2525 Correa Rd., HIG 239
Honolulu, HI 96822
For his 2024 Knauss Fellowship, Erik Brush is joining NOAA’s Integrated Ocean and Coastal Mapping program within the Office of Coast Survey as an executive fellow. While working for the Office of Coast Survey, Erik will gain valuable experience coordinating regional ocean mapping campaigns around North America, as well as networking with scientists and managers across NOAA. He hopes to expand his portfolio by gaining experience and expertise in a field outside of his dissertation research and acquiring a more in-depth knowledge of the interface between research and policy. Ultimately, his goal is to leverage the skills gained during this fellowship in a future career in nearshore ecosystem management that uses applied research for direct conservation actions.

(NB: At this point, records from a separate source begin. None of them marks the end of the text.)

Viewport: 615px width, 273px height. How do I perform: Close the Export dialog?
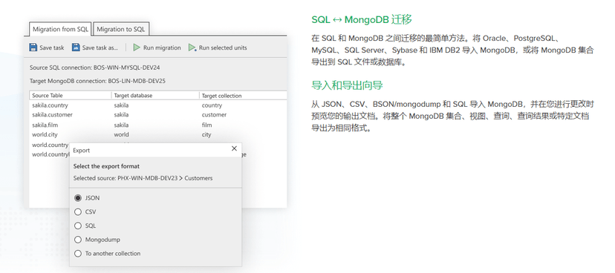[234, 148]
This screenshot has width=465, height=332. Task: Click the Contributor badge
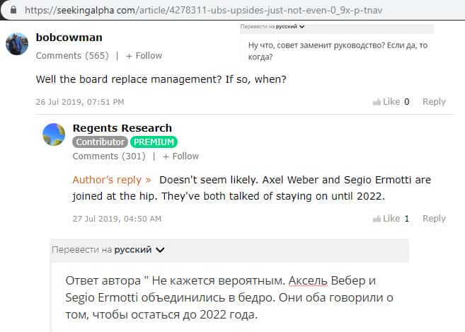101,142
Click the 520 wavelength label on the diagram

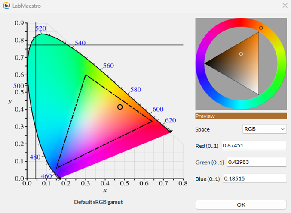(40, 28)
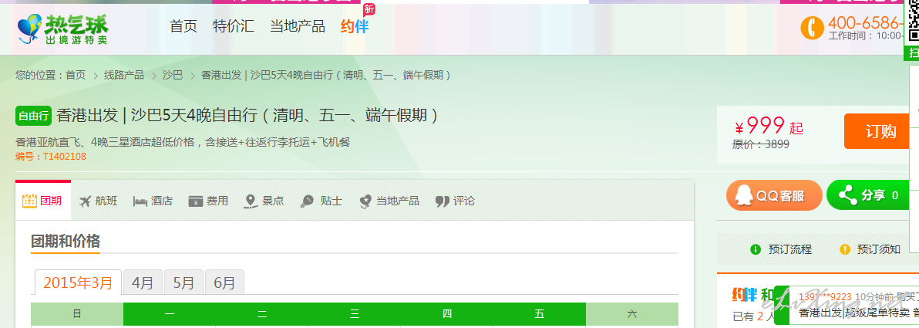Select the 5月 month tab
This screenshot has width=919, height=328.
pyautogui.click(x=183, y=282)
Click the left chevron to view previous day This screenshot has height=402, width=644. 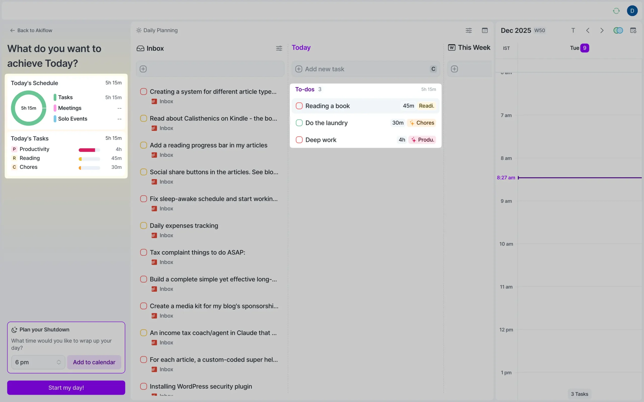tap(588, 30)
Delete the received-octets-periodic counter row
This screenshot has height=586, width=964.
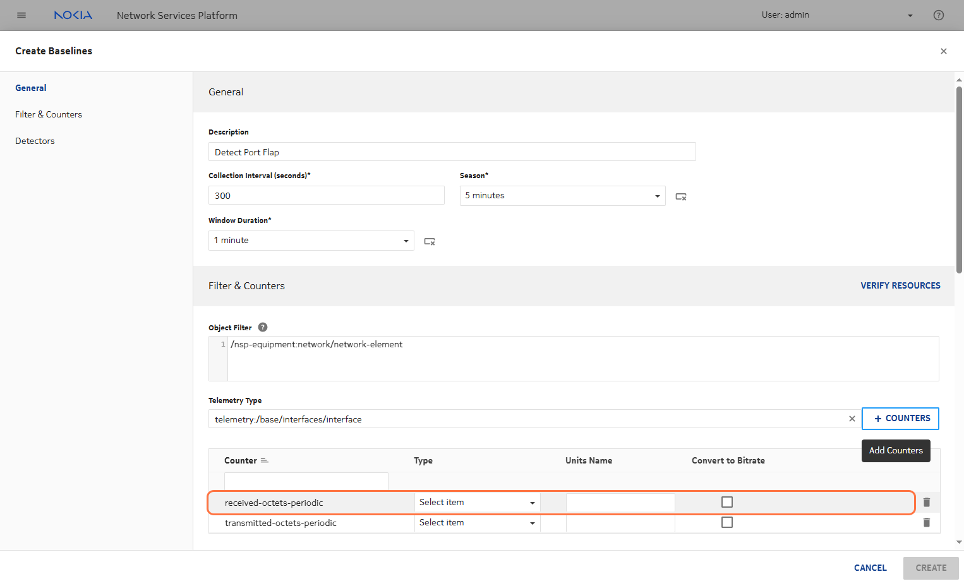coord(926,502)
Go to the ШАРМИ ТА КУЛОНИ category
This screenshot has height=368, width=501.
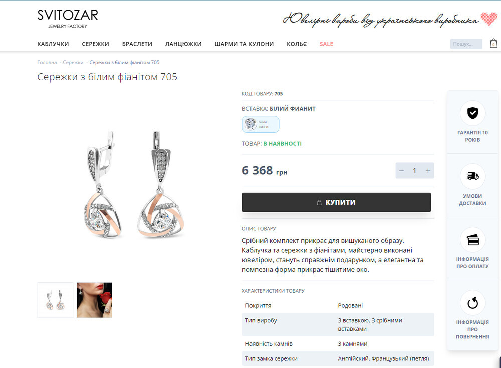coord(244,44)
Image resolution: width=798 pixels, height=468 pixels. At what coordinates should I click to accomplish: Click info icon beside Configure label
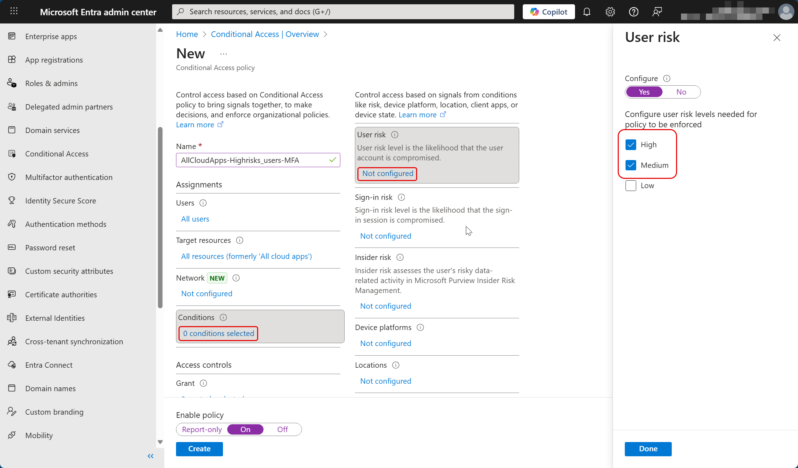pyautogui.click(x=667, y=78)
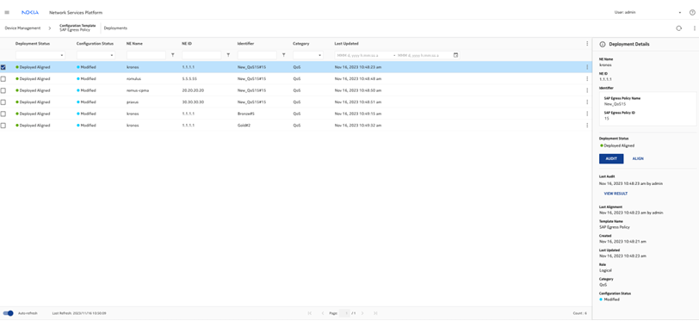The image size is (699, 321).
Task: Select the checkbox for the praxus row
Action: 3,102
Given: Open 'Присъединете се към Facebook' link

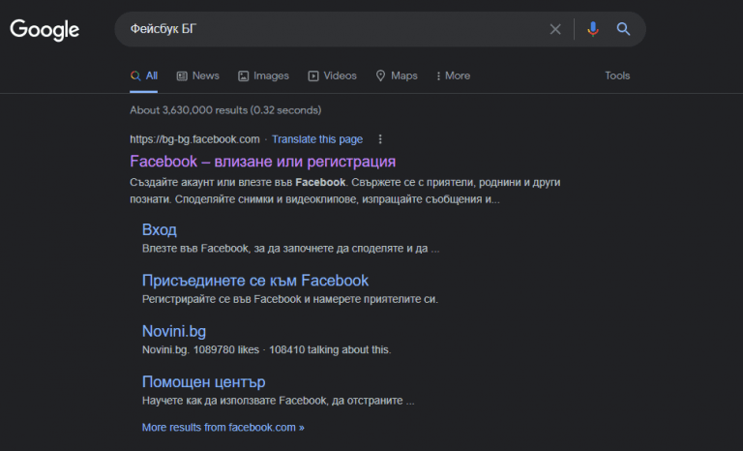Looking at the screenshot, I should (255, 281).
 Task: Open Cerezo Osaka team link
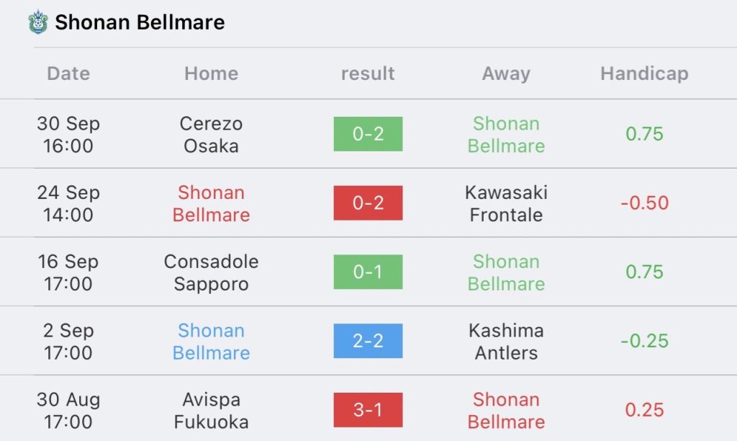(211, 135)
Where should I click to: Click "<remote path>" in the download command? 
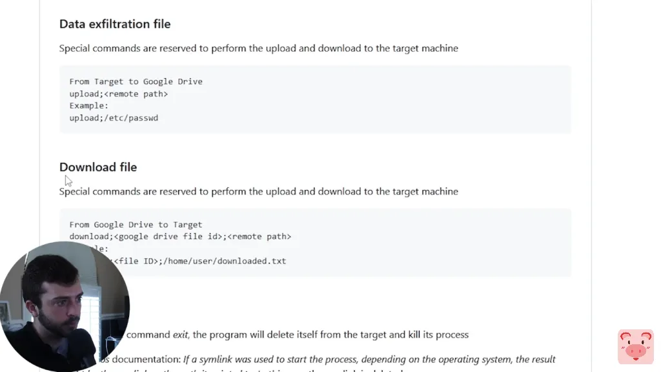coord(259,236)
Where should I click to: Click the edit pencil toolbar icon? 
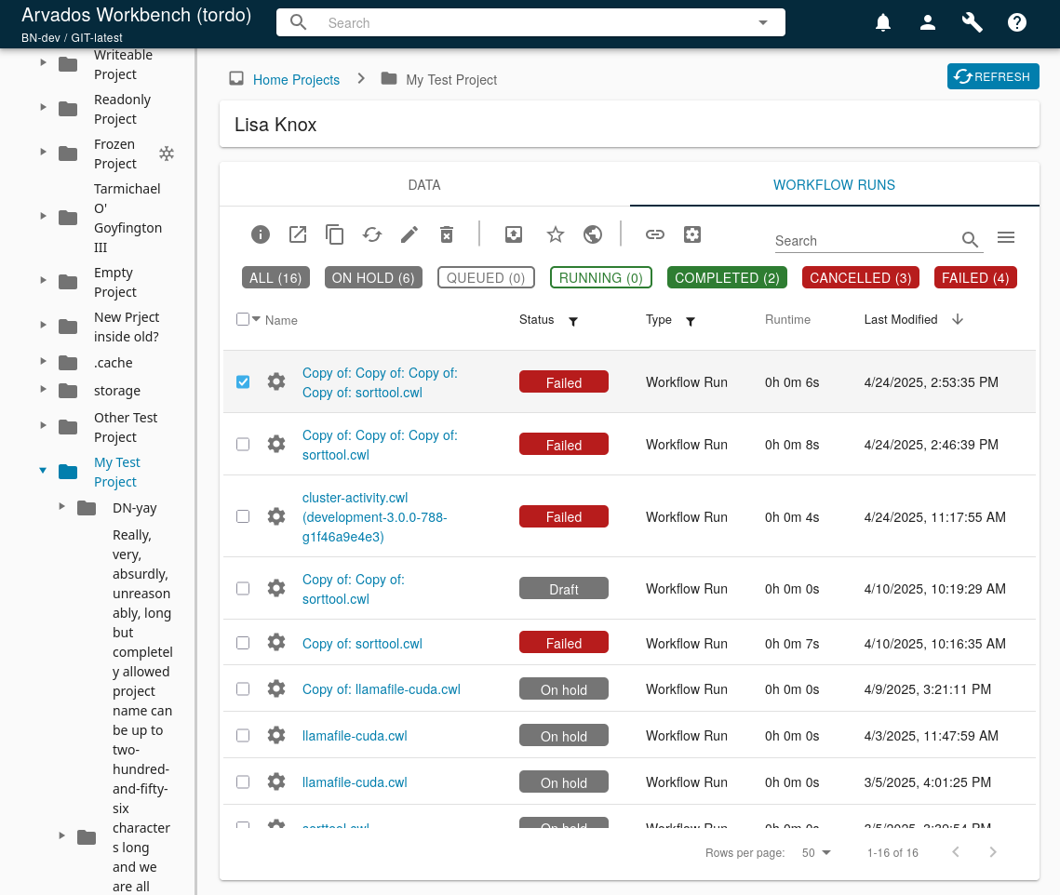point(409,234)
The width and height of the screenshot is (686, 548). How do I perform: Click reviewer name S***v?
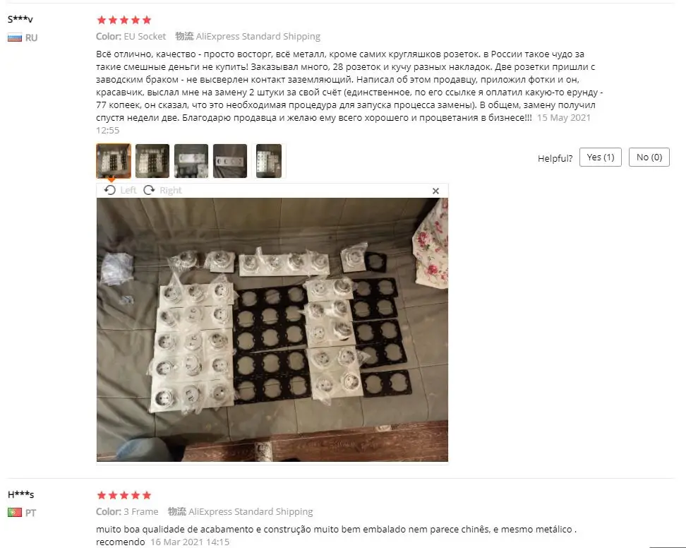(x=20, y=19)
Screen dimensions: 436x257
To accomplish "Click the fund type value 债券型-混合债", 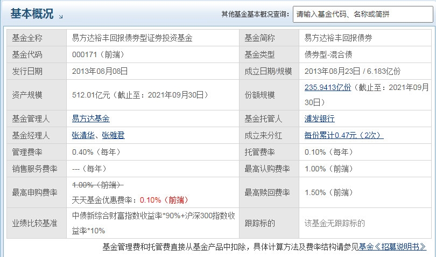I will tap(330, 54).
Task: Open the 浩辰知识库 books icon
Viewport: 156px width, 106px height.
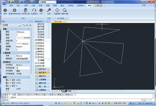Action: pyautogui.click(x=25, y=10)
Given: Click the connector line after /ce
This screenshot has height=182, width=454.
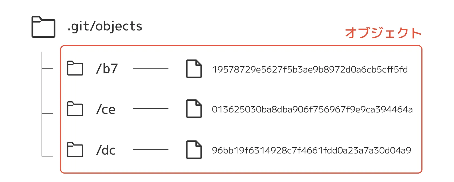Looking at the screenshot, I should click(x=151, y=109).
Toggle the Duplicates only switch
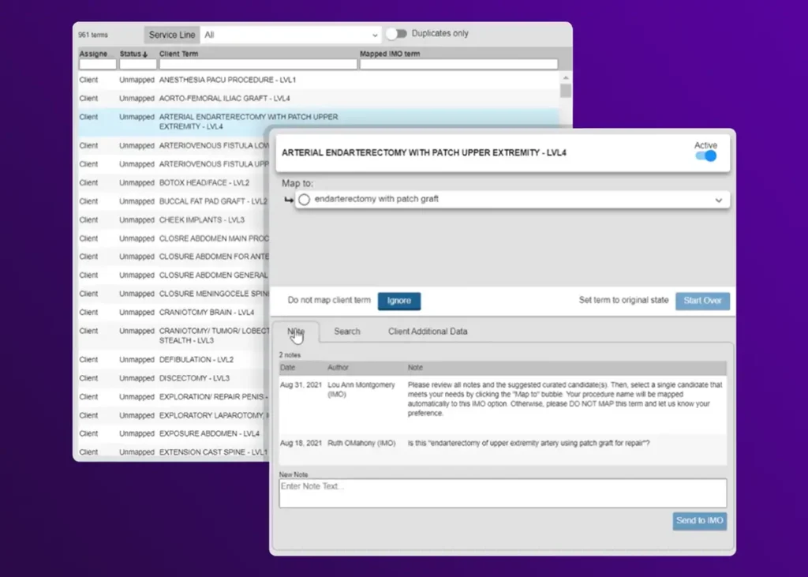 396,34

Erik is a zoology PhD candidate in the School of Life Sciences at the University of Hawaiʻi at Mānoa, graduating during the spring of 2024. His dissertation focuses on the physical reefscape-scale (e.g., surrounding habitat complexity) and colony-scale (e.g., coral colony size) variables, as well as biological interactions (e.g., competition and predation) that shape fish and invertebrate communities on Hawaiian coral reefs. Using antler coral as a study system, he also applied state of the art photogrammetry techniques to measure growth rates of colonies harboring different fish communities. Erik has applied his passion about coral reef research and conservation by engaging in several outreach opportunities: helping to organize the 2017 March for Science, teaching coral reef science to elementary school students around Oʻahu, and mentoring undergraduates in coral reef ecology and advanced underwater surveying techniques. Alongside his academic interests, Erik also worked to increase the resiliency of his community by serving on the Executive Council of the UH Mānoa graduate worker union and as a Graduate Student Organization departmental representative.